SOURCE EXCERPT:
══════════════════════════════

# Do 4-H project goats need to be registered?



## kbluebkeman

I recently sold 3 bucklings as bottle babies (future wethers) to a family for $200.00.......typical pricing for wethers in my area (although some breeders do charge more).

The family emailed me to say that they can't show these guys in 4-H unless they are registered.......I don't know much about 4-H but I didn't think animals needed to be registered. My concern is that I didn't sell these guys as registered animals, but I want to be fair to this family. But I don't want to be underselling my animals so that it disadvantages other breeders in the state who are trying to get fair prices.

Any thoughts/advice?


----------



## sweetgoats

What breed are they? I know our country did a Pygmy Registered classes. I personally think that is wrong. Not all people have the money to buy them registered. 

I am wondering if they are wanting to keep these boys as breeding bucks and sell them as so. 

I am sorry if they want them registered I would sure add a lot more money if they can be registered.


----------



## Nubian_Nut

The main thing for 4-H showing is that they must have some sort of permanent ID. Did you tattoo, tag or microchip them? If not, then I don't think they could be shown. However, it will depend on the area. Maybe they don't have grade classes? I would not give them registration, though. You sold them as unregistered and that's what they got. Just my opinion.

══════════════════════════════

SET TASK: Carry on the 4-H goat registration thread from the point where the last post stops. The records that come next are separate material, unrelated to the 4-H goat registration thread.

ENTRIES SHOWN:
══════════════════════════════

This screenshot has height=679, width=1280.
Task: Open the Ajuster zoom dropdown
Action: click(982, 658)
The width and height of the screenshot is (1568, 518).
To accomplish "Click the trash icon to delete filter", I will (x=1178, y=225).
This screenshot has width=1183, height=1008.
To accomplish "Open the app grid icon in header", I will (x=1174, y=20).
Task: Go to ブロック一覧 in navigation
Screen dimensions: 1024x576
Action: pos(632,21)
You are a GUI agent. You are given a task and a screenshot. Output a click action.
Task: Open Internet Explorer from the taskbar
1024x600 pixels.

══════════════════════════════

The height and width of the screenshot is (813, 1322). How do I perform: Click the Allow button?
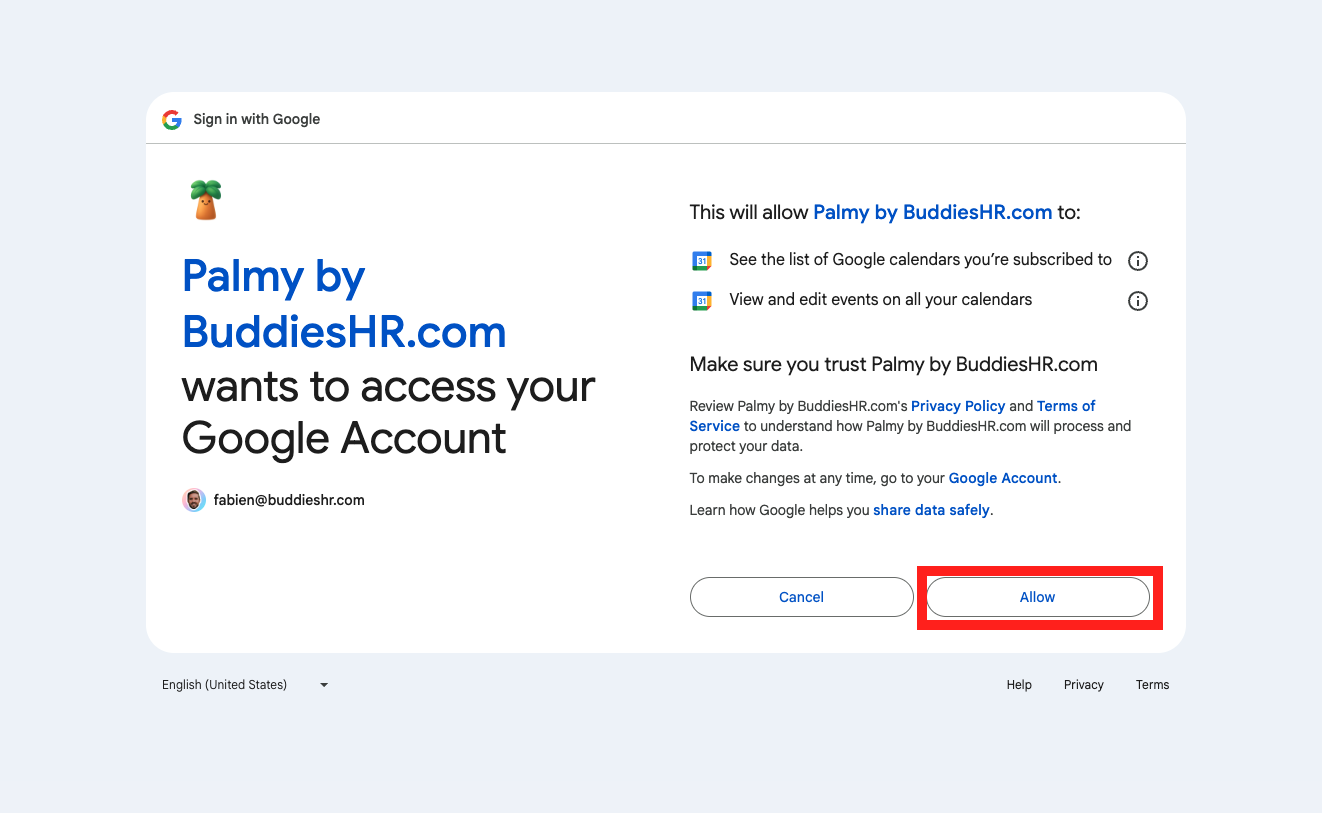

══════════════════════════════

RESPONSE BELOW:
----------



## ksalvagno

I would find out if they really need to be registered or if they just need a scrapie tag.


----------



## MorganC

kbluebkeman said:


> I recently sold 3 bucklings as bottle babies (future wethers) to a family for $200.00.......typical pricing for wethers in my area (although some breeders do charge more).
> 
> The family emailed me to say that they can't show these guys in 4-H unless they are registered.......I don't know much about 4-H but I didn't think animals needed to be registered. My concern is that I didn't sell these guys as registered animals, but I want to be fair to this family. But I don't want to be underselling my animals so that it disadvantages other breeders in the state who are trying to get fair prices.
> 
> Any thoughts/advice?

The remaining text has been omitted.